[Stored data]
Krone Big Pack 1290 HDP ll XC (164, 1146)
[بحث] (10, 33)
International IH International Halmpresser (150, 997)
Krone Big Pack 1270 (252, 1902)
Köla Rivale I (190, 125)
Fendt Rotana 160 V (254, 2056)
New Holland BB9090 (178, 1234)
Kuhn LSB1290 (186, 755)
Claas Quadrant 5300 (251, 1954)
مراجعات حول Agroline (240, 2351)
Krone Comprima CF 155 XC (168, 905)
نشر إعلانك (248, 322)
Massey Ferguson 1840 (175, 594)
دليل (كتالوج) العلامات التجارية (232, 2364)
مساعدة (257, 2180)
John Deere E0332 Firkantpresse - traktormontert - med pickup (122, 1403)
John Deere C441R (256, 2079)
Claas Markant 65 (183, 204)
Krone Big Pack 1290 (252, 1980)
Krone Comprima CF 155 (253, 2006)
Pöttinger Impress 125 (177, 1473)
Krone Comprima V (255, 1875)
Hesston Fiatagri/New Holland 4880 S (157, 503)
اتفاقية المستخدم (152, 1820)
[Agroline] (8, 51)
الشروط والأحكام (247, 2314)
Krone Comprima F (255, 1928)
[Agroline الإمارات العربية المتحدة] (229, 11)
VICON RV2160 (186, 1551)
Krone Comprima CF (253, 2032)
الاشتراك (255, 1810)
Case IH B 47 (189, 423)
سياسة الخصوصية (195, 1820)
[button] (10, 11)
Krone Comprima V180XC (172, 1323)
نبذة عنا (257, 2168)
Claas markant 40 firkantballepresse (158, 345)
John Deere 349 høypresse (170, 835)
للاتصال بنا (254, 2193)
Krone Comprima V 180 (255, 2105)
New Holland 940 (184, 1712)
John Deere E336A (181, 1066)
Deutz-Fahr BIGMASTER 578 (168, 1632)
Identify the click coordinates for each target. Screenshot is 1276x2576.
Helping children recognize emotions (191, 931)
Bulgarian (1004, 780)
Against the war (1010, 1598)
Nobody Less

**Task instructions:**
For this exercise, please output exactly the lines above starting at the line with "Krone Comprima F (255, 1928)" and ending at the line with "Helping children recognize", ends included.

**Output below:**
Krone Comprima F (255, 1928)
[Agroline الإمارات العربية المتحدة] (229, 11)
VICON RV2160 (186, 1551)
Krone Comprima CF (253, 2032)
الاشتراك (255, 1810)
Case IH B 47 (189, 423)
سياسة الخصوصية (195, 1820)
[button] (10, 11)
Krone Comprima V180XC (172, 1323)
نبذة عنا (257, 2168)
Claas markant 40 firkantballepresse (158, 345)
John Deere 349 høypresse (170, 835)
للاتصال بنا (254, 2193)
Krone Comprima V 180 (255, 2105)
New Holland 940 (184, 1712)
John Deere E336A (181, 1066)
Deutz-Fahr BIGMASTER 578 (168, 1632)
Identify the click coordinates for each target. Screenshot is 1276x2576.
Helping children recognize emotions (191, 931)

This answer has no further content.